» AVAILABLE RECORDS:

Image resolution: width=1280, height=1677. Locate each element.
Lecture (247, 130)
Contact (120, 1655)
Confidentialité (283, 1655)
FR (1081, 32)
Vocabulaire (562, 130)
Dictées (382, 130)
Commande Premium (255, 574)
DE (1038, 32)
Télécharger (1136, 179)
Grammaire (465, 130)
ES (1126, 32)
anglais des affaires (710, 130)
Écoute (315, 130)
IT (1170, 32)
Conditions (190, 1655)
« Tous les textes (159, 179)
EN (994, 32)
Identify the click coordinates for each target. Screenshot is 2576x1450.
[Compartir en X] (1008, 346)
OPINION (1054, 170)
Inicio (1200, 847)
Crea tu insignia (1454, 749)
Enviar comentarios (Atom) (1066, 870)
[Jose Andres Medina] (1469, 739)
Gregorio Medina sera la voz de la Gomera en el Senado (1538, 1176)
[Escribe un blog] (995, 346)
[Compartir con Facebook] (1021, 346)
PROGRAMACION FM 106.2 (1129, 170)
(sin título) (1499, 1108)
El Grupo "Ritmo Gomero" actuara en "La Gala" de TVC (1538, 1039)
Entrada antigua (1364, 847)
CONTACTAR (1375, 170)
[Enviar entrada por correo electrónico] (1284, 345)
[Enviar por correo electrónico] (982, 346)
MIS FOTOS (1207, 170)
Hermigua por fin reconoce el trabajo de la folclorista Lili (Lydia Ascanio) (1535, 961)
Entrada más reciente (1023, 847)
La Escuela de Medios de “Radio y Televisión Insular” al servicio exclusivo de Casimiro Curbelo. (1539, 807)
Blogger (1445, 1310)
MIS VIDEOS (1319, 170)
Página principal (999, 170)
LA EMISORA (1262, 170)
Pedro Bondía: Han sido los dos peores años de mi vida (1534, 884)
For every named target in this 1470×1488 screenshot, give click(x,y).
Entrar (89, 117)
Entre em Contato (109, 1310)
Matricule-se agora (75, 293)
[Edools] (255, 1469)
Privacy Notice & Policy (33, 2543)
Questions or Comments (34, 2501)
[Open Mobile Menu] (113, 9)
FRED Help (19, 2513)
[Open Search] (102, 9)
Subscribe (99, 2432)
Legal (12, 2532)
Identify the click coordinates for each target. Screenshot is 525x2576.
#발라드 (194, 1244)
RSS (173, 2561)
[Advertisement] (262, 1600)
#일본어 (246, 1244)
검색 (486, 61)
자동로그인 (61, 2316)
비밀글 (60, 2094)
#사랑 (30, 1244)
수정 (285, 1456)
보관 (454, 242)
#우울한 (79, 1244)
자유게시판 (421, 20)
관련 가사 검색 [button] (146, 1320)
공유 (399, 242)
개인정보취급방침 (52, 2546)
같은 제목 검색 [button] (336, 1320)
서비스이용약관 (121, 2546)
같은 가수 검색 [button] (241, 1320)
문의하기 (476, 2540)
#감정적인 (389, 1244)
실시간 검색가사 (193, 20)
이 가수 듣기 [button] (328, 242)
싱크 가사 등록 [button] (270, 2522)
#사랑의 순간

» EXERCISE INSTRUCTIONS: Please return the span of lines above that opens with the one containing "Legal (12, 2532)" and closes with the final line, both included, exactly as written and nothing more.

» TASK SOLUTION:
Legal (12, 2532)
Identify the click coordinates for each target. Screenshot is 525x2576.
#발라드 (194, 1244)
RSS (173, 2561)
[Advertisement] (262, 1600)
#일본어 (246, 1244)
검색 (486, 61)
자동로그인 (61, 2316)
비밀글 (60, 2094)
#사랑 (30, 1244)
수정 (285, 1456)
보관 (454, 242)
#우울한 (79, 1244)
자유게시판 (421, 20)
관련 가사 검색 [button] (146, 1320)
공유 (399, 242)
개인정보취급방침 (52, 2546)
같은 제목 검색 [button] (336, 1320)
서비스이용약관 (121, 2546)
같은 가수 검색 [button] (241, 1320)
문의하기 (476, 2540)
#감정적인 (389, 1244)
실시간 검색가사 (193, 20)
이 가수 듣기 [button] (328, 242)
싱크 가사 등록 [button] (270, 2522)
#사랑의 순간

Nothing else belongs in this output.